Task goal
What is needed is an exact copy of every line from the one containing "The height and" through the end of the entries; please set it down without any pictures.

───

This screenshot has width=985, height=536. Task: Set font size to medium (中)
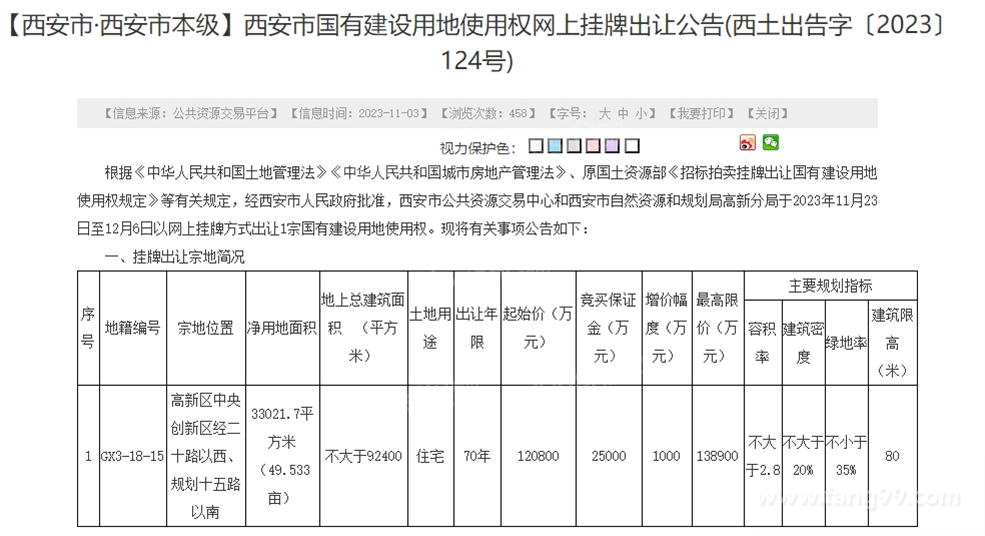(623, 114)
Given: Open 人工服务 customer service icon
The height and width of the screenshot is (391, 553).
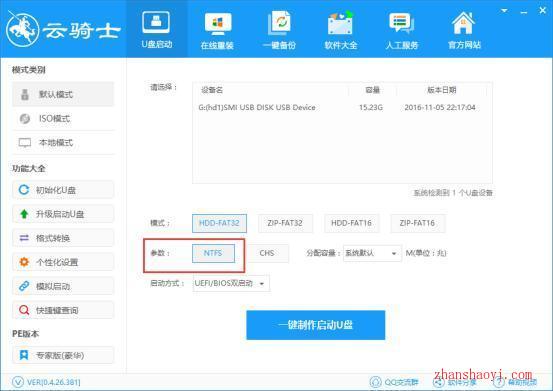Looking at the screenshot, I should (401, 23).
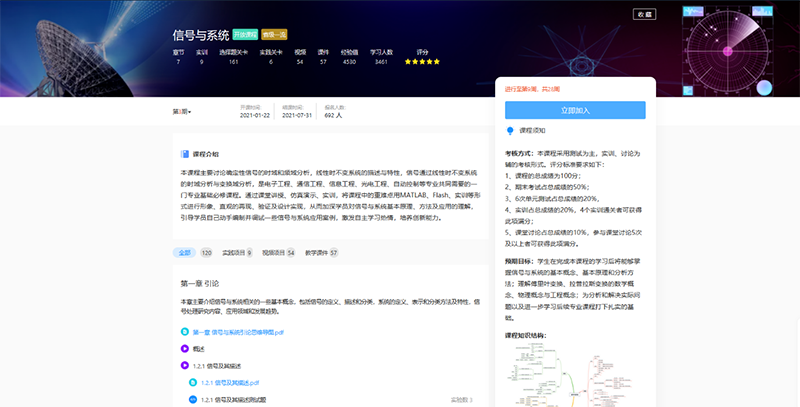Click the five-star course rating
This screenshot has width=800, height=407.
[422, 61]
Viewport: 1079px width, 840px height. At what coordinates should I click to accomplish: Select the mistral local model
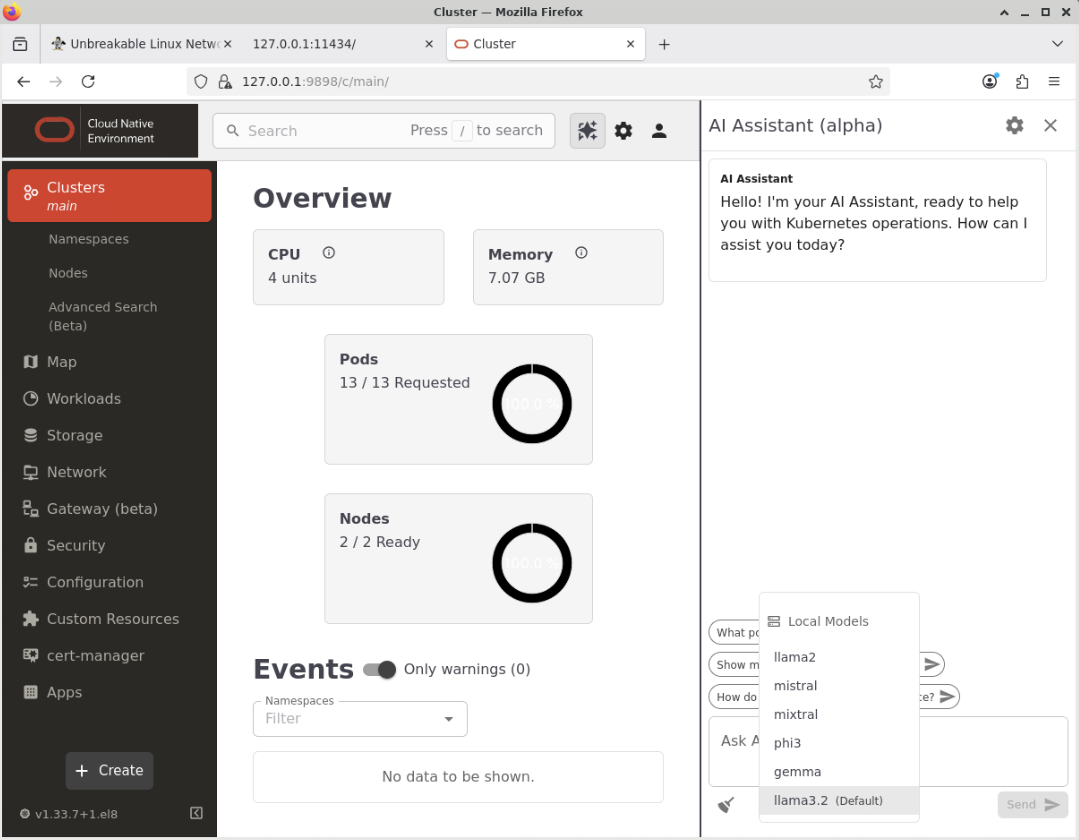(x=795, y=685)
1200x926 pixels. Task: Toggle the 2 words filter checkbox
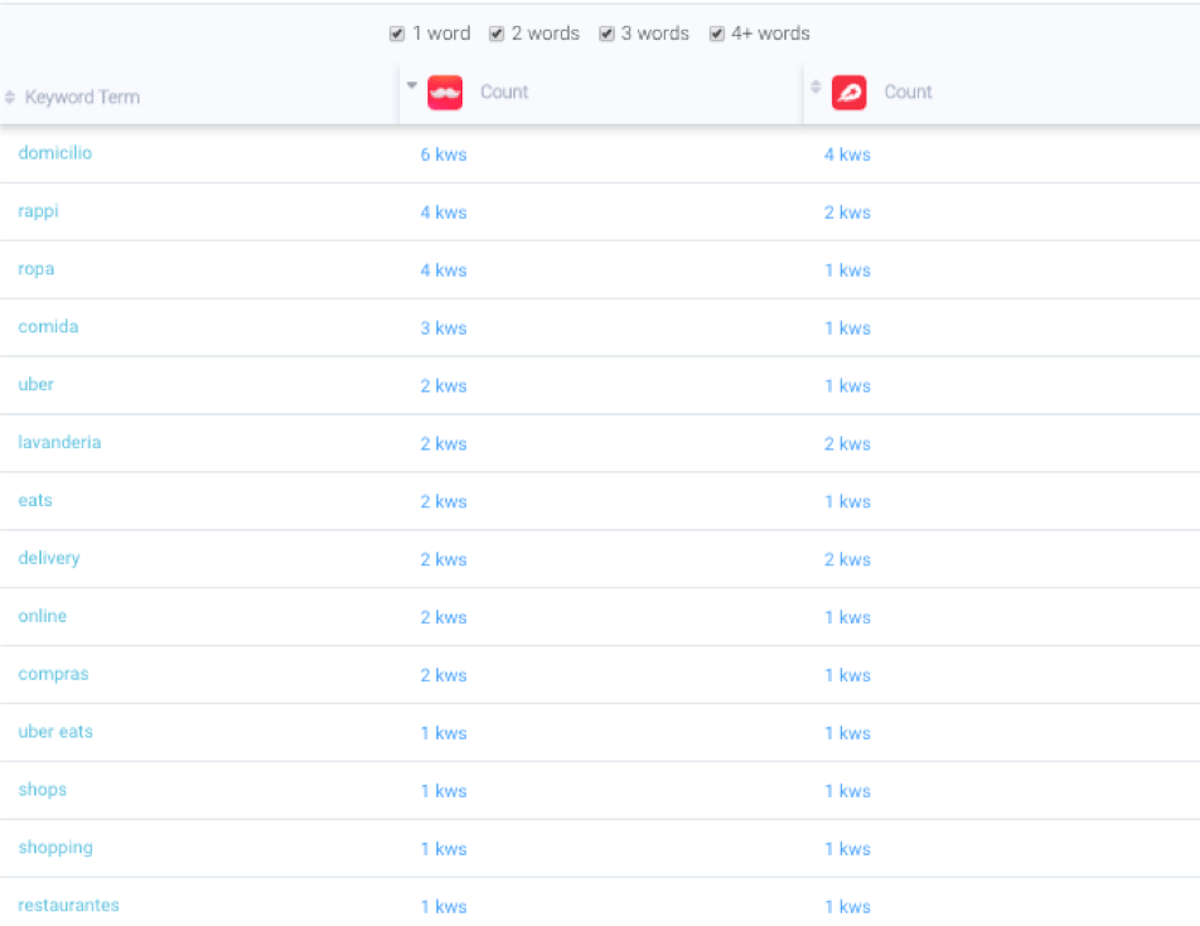(496, 34)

───

Reply to the exercise
The height and width of the screenshot is (391, 553).
Looking at the screenshot, I should (401, 23).
Click the five-star course rating
This screenshot has width=800, height=407.
[422, 61]
Viewport: 1079px width, 840px height. At what coordinates should I click to accomplish: Select the mistral local model
(x=795, y=685)
1200x926 pixels. Task: Toggle the 2 words filter checkbox
(496, 34)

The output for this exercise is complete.